Nest of Worlds is set in a universe which resembles the real world, but with different physical laws and social organisation.


In the main story, the flow of time depends on the distance of a given person or object from the planet. The further a body is from the surface, the slower time flows for that body. For example, at the beginning of the novel, two of the main characters, Dave and Magda, make a journey covering the same distance. Dave travels by plane, while Magda travels by ship. As a result, Dave's journey takes thirty-six hours, while Magda's takes four years, although they start and finish their respective journeys at roughly the same time. The physics varies further in the embedded stories.


The planet in the main story is divided into four countries. At the age of thirty-five, every individual must leave their native country and move to the next. After another thirty-five years they move again, and so on: if they live long enough, they may return to their home country. The reason behind these removals is not explained but none of the characters seems to question their purpose.

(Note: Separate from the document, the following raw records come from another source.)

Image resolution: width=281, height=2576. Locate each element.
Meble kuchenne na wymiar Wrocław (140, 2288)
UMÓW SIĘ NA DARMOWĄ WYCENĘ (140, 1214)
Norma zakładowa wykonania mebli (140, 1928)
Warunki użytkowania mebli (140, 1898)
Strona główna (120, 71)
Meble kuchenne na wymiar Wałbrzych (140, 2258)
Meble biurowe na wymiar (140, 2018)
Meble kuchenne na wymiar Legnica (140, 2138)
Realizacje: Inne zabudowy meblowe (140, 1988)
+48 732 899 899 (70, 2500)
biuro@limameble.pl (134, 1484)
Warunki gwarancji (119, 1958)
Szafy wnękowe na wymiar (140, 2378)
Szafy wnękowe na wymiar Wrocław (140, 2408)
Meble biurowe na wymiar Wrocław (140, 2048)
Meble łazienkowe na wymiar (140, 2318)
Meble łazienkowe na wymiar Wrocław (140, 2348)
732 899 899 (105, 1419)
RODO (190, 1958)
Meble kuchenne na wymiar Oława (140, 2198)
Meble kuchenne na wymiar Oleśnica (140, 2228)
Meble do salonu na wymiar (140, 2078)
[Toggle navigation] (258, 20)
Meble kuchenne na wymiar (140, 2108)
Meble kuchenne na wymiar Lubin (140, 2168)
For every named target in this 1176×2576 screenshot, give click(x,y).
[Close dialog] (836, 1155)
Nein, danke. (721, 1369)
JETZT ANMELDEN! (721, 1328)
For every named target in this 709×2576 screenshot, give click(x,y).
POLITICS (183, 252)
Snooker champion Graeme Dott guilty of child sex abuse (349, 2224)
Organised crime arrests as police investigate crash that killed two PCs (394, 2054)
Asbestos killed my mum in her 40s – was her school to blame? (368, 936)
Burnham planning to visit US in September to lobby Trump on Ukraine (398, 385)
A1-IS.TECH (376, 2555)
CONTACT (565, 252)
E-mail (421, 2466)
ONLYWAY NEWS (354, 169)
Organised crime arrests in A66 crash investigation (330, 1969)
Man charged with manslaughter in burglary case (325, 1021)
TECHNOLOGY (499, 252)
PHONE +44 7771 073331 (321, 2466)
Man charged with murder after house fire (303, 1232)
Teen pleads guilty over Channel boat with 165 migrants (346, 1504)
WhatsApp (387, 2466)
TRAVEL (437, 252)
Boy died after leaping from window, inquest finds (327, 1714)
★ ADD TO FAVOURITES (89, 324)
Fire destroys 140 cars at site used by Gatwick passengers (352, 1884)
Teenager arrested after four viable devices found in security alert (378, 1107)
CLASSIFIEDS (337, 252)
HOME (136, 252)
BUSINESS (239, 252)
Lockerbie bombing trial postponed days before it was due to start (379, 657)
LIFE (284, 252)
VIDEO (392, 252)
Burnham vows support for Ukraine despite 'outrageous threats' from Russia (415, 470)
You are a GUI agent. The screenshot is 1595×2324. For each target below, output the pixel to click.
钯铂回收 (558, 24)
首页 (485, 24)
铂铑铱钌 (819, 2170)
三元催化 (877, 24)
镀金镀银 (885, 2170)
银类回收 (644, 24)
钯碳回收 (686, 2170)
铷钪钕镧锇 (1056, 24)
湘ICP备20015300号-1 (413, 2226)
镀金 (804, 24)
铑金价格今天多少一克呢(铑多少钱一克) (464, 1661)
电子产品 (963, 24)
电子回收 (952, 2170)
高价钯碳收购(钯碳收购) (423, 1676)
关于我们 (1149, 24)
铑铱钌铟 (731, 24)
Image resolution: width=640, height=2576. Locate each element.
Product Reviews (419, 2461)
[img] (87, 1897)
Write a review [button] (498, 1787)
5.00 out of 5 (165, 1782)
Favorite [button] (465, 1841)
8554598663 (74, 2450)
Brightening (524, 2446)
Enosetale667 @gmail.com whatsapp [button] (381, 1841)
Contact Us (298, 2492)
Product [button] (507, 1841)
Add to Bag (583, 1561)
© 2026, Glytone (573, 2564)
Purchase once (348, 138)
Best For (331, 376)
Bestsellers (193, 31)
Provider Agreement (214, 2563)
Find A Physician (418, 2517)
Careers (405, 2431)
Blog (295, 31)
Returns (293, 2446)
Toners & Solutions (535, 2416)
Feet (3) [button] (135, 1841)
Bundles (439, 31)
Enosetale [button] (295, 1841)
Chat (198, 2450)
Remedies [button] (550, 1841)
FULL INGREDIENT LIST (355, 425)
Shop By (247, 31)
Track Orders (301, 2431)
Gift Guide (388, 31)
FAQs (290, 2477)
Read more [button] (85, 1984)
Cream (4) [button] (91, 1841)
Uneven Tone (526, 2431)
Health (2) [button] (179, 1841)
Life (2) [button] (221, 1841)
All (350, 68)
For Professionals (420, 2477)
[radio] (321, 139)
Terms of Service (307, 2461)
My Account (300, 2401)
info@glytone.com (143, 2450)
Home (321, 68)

Each country's society is organised according to racial criteria and divided into four castes according to hair colour. The hierarchy of castes is different in each country, so with each move, an individual's social position changes.

Apart from a given name and surname, everyone also has a Significant Name, which, with inexplicable yet inevitable certainty, determines the cause of its owner's death. The Significant Name is chosen by the child's parents and there are twelve alternatives. Sulled, for example, means 'from oneself', Aeriel means 'from air', Myzzt means 'through brain'.

Nested worldsEdit

The qualities of the universe of each embedded story remain in a relationship with the qualities of all other "nested worlds", which can be expressed by means of mathematical formulae. For example, in each successive world, the number of countries increases, while the time an individual spends there decreases.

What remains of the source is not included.